Today’s FCC ruling on net neutrality shifts billions in profits and boils down to one fact: There will soon be a fast Internet for the rich and a slow Internet for the poor.
The Federal Communications Commission approved a set of net neutrality rules today, and nobody is happy. While liberals claim the FCC has caved to pressure from carriers, right-wingers are calling the new rules a government takeover of the Internet.
In their tea-addled brains, the new rules represent yet another example of creeping socialism taking over every aspect of our lives. FCC Chairman Julius Genachowski is "Julius Seizure." Cue the black helicopters.
U.S. Federal Communications Commission Chairman Julius Genachowski speaks to the media on the importance of net neutrality December 1, 2010 at the headquarters of the FCC in Washington, DC.
No matter what you think about the new rules, however, they signal an important turning point in the development of the Internet. We are going from Phase One, where everything is free and open and untamed, into Phase Two, which is all about centralization, consolidation, control—and money.
Because don’t kid yourself. Money is driving all of this. As in: Hey, we’ve created this marvelous new platform for communicating with each other. We’ve demonstrated that very large sums of money can be generated by sending stuff over these wires. Now let’s figure out who gets what.
Today’s new FCC rules grant two big concessions to carriers. First, the rules will apply to wired broadband connections, but they will pretty much leave wireless alone. Second, carriers remain free to create “fast lanes” on the Internet. They can charge Internet companies to ride on the faster pipes, and perhaps also charge consumers more money to get access to those speedy services.
The first 15 years of the Internet, where it was all about peace and love and freedom, are drawing to a close.
That is a huge deal. It means we are entering an age in which we will have two Internets—the fast one, with great content, that costs more (maybe a lot more) to use, and then the MuggleNet, which is free but slow and crappy. Cable TV vs. rabbit ears.
On wireless—which eventually will be the more important platform—that disparity will be even more evident. The rich will get great stuff. The poor will get, well, what the poor usually get, which is not much.
Oddly enough this bifurcation resonates beyond just the speed of our Internet connection.

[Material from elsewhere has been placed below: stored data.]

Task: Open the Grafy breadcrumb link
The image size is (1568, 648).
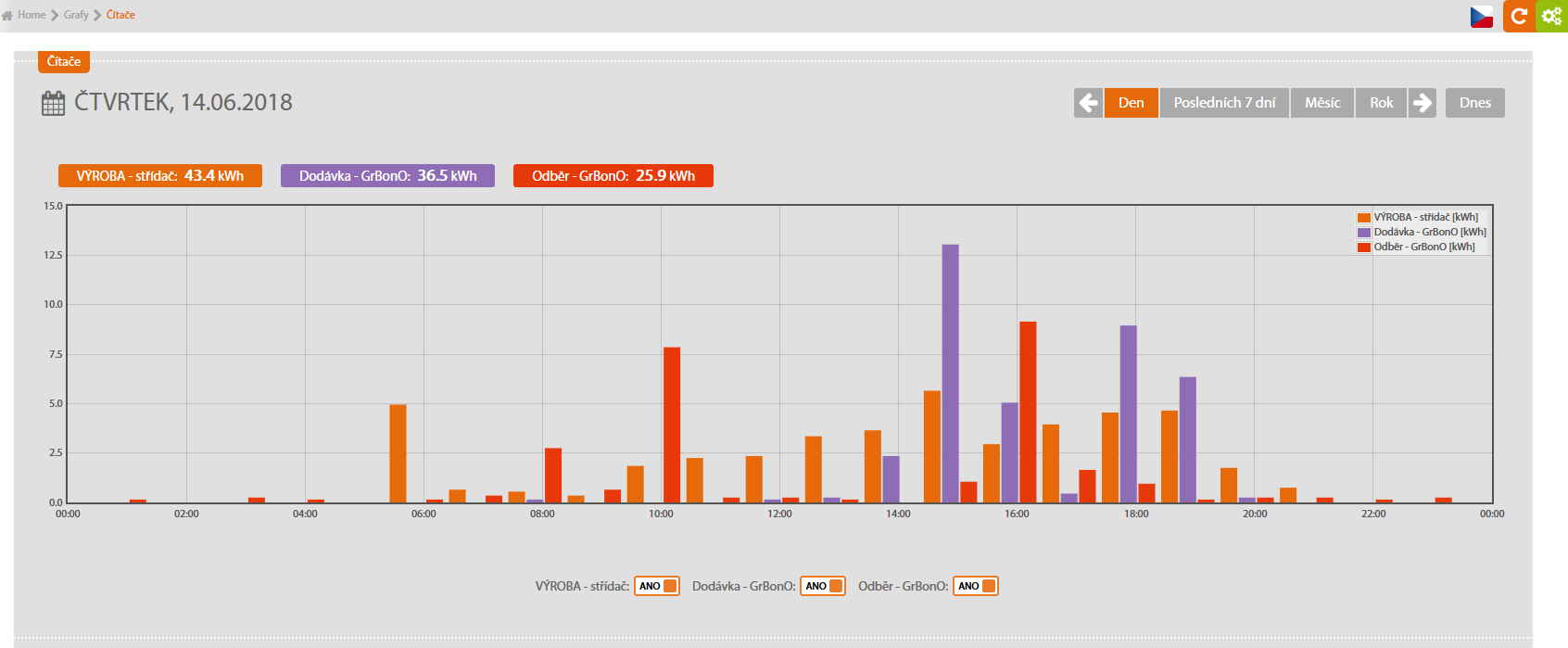Action: pyautogui.click(x=76, y=15)
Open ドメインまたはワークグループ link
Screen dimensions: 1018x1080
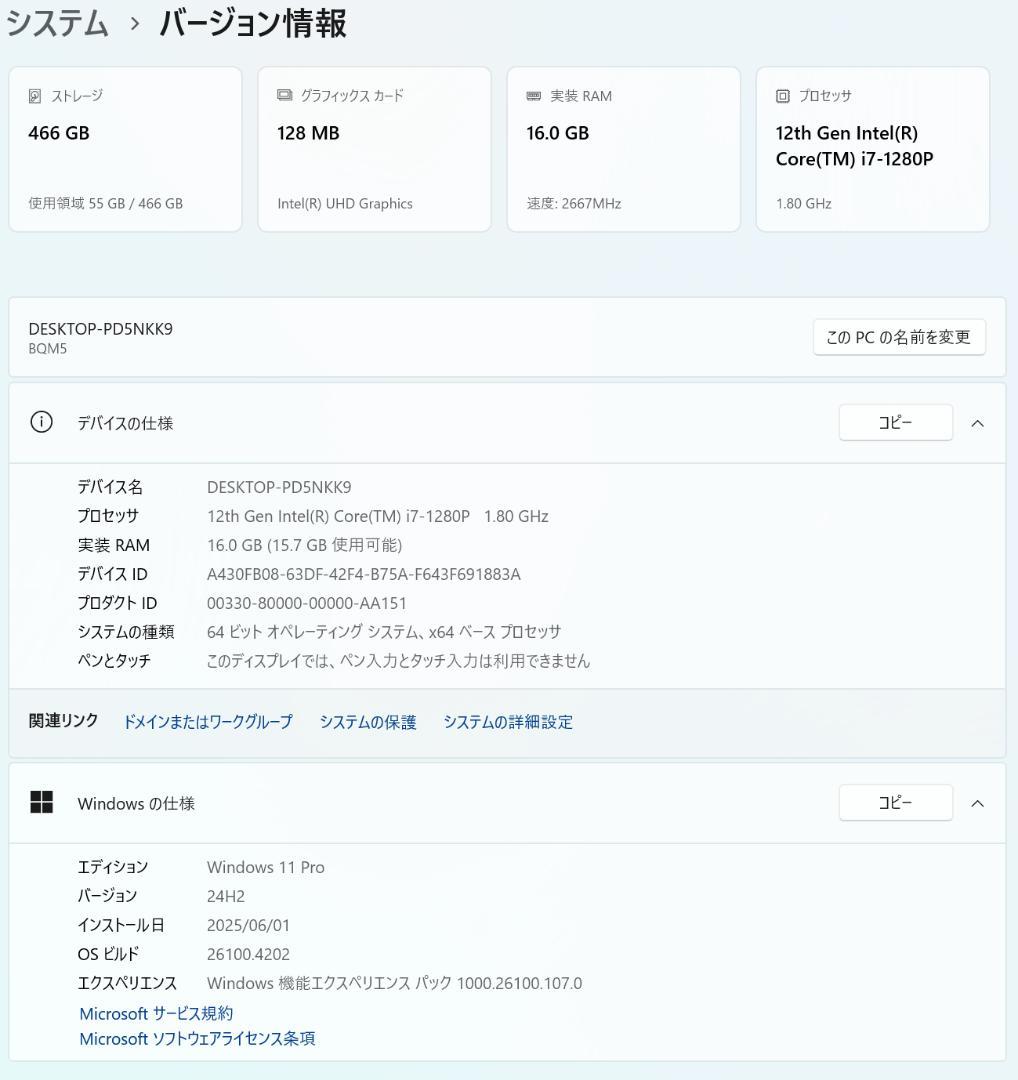pos(207,722)
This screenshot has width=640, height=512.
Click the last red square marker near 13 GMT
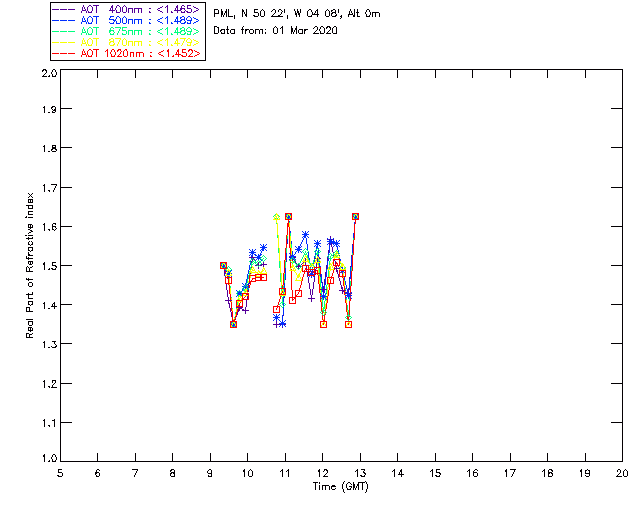pos(355,216)
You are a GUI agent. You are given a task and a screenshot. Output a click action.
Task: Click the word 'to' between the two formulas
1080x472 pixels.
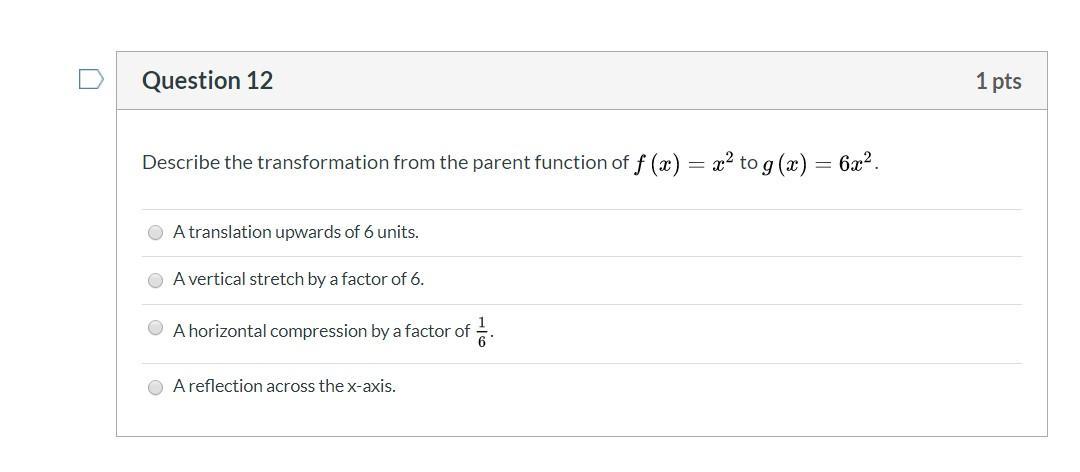748,163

It also is happening to information itself. We could be heading into a world where the rich get better information, from a wider choice of sources, while the poor get less.

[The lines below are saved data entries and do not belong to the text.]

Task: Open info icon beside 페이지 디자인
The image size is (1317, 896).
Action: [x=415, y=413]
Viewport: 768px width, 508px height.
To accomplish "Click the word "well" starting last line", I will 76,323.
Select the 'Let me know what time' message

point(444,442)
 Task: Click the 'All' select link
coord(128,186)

That’s already happening, to some extent. If you’re a trader on Wall Street and can afford a Bloomberg terminal, you get better information sooner than the poor schlumps who are home trying to play at being day traders.
It will happen even more as news organizations, like Rupert Murdoch’s News Corp. and The New York Times, start putting content behind pay walls.
And so the digital divide widens into an information divide, which of course has huge implications for politics, economics, and even democracy itself.
Consider that in the 2008 election both sides were struggling to reach so-called low information voters. What happens when access to information becomes even more restricted? Where your ability to become informed is based upon your ability to pay?
That’s the world we’re heading into. The first 15 years of the Internet, where it was all about peace and love and freedom, are drawing to a close.
The ultimate irony is that we are creating an information age where some of us—many of us—will get less information instead of more.
In his terrific new book, The Master Switch: The Rise and Fall of Information Empires, Columbia University professor Tim Wu describes the way every new communication platform starts out with a phase where there is openness and innovation, and where lots of amateurs (today we call many of them “hackers”) try out different things and spout lots of utopian rhetoric about making the world a better place.
Then, about 15 years in, things start to close down and become more centralized. The new platform becomes dominated by a small number of companies in the hands of powerful visionaries with an urge for empire-building. This also happened in telegraph, movies, radio, telephone—and now it’s happening to the Internet.
Steve Jobs is building an empire around selling music, movies, and news to people who own iPhones and iPads. Mark Zuckerberg is building an empire around the gathering and selling of the personal data of a half a billion people.
Now the carriers get their slice of the action. A lot of people hate the carriers, but try, for a moment, to see the world through their eyes. For 15 years they have sat around watching hundreds of billions of dollars of market value get created on the end of their wires (Google, eBay, Apple, Netflix, Amazon, Facebook) while all they get is a puny monthly subscriber fee.
The carriers won’t say this publicly, but I’m sure they resent being denied a share of the wealth being created on the platform that they’ve been so kind as to build and maintain for the rest of us. What they also won’t say publicly, or at least not in this blunt a fashion, is: If you want us to keep building out more bandwidth, then start sharing the loot. Otherwise you can go build your own high-speed network.
Obnoxious? Certainly. But also persuasive. The FCC’s compromise probably represents the best deal anyone could get.
What this means for society remains to be seen. But I’m pretty sure those of us who have been around for Phase One of the Internet are going to look back on these last 15 years as the good old days.